AUSGANGSTEXT
----------

Egerlinge und Rösti und die Kronenhalle in Zürich

Zürich ist eine meiner liebsten Städte. Es ist zu Fuß zu erkunden, mit dem Züri-See und der Limmat im Sommer von hoher Aufenthaltsqualität, die Oper ist Weltklasse – genauso wie die kulinarischen Angebote. Ja, Zürich ist teuer, aber man muss nicht alles kaufen, was es dort gibt. Werden die Fränkli bewusst eingesetzt, reichen sie für ein paar Tage – auch für einen Besuch in der Kronenhalle.

Nicht viele Gasthäuser lassen sich mit der Kronenhalle in Zürich vergleichen. Da ist zum einen die schöne Kronenhalle-Bar. Kaum betrete ich sie, rufe ich eine ganz bestimmte Haltung in mir ab, versinke in flaschengrünen Rindsledersesseln und bekomme Nüssli und Salzbrezeln in einem Silberschälchen zu meinem Gimlet. Viel früher als die 1965 erbaute Bar wurde der Ruhm der Kronenhalle begründet, als Hulda und Gustav Zumsteg 1924 das gutbürgerliche Speiselokal daneben eröffneten. Hulda Zumsteg – la Patronne – war eine Gastronomin, die ihren Beruf als Berufung empfand.

----------

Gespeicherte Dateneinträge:
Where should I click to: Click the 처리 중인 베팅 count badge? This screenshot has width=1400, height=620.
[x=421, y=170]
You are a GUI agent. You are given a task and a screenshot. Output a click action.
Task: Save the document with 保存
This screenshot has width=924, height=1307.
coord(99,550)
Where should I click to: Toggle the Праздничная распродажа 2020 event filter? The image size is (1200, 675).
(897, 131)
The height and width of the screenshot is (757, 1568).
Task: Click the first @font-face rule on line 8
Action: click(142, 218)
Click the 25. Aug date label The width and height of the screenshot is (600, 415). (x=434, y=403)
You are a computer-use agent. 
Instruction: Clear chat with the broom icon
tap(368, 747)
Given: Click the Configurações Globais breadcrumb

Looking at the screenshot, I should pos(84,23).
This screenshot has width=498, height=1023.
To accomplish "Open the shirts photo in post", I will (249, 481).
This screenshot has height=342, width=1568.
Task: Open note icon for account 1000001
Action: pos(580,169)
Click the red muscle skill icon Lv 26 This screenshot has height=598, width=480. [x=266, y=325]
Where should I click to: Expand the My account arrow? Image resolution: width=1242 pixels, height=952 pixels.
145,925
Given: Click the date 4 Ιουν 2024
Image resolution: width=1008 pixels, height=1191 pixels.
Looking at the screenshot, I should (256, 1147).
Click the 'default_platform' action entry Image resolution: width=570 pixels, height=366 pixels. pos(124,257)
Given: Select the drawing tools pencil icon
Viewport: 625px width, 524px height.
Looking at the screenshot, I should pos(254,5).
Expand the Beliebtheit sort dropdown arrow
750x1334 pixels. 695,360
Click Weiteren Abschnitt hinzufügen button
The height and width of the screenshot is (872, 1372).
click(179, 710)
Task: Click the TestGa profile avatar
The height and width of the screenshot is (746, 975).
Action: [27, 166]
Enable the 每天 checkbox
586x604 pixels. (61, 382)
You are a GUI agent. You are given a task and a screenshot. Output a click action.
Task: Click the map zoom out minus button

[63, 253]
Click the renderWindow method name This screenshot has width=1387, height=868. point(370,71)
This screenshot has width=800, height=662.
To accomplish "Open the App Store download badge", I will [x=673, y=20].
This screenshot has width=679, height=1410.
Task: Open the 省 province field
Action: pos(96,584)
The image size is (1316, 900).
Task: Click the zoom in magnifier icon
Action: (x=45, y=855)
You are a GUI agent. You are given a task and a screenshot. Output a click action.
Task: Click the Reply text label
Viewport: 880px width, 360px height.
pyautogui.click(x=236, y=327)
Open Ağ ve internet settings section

----------

SCHRIFTLICHE AUFGABEN
(1) Geben Sie den Ausgangstext von "Nicht viele Gasthäuser" bis einschließlich "als Berufung empfand." wortgetreu aus.
(2) Wandeln Sie in den erfassten Zeilen den Abschnitt von der Zeile mit "Click Weiteren Abschnitt hinzufügen button" bis einschließlich der Zeile mit "Click the renderWindow" in eine nummerierte Liste um. Lassen Sie Leerzeilen weg.
Der Ausgangstext und die Zeilen stammen aus verschiedenen Quellen.

ERGEBNISSE
(1)
Nicht viele Gasthäuser lassen sich mit der Kronenhalle in Zürich vergleichen. Da ist zum einen die schöne Kronenhalle-Bar. Kaum betrete ich sie, rufe ich eine ganz bestimmte Haltung in mir ab, versinke in flaschengrünen Rindsledersesseln und bekomme Nüssli und Salzbrezeln in einem Silberschälchen zu meinem Gimlet. Viel früher als die 1965 erbaute Bar wurde der Ruhm der Kronenhalle begründet, als Hulda und Gustav Zumsteg 1924 das gutbürgerliche Speiselokal daneben eröffneten. Hulda Zumsteg – la Patronne – war eine Gastronomin, die ihren Beruf als Berufung empfand.

(2)
1. Click Weiteren Abschnitt hinzufügen button
2. The height and width of the screenshot is (872, 1372).
3. click(179, 710)
4. Task: Click the TestGa profile avatar
5. The height and width of the screenshot is (746, 975).
6. Action: [27, 166]
7. Enable the 每天 checkbox
8. 586x604 pixels. (61, 382)
9. You are a GUI agent. You are given a task and a screenshot. Output a click action.
10. Task: Click the map zoom out minus button
11. [63, 253]
12. Click the renderWindow method name This screenshot has width=1387, height=868. point(370,71)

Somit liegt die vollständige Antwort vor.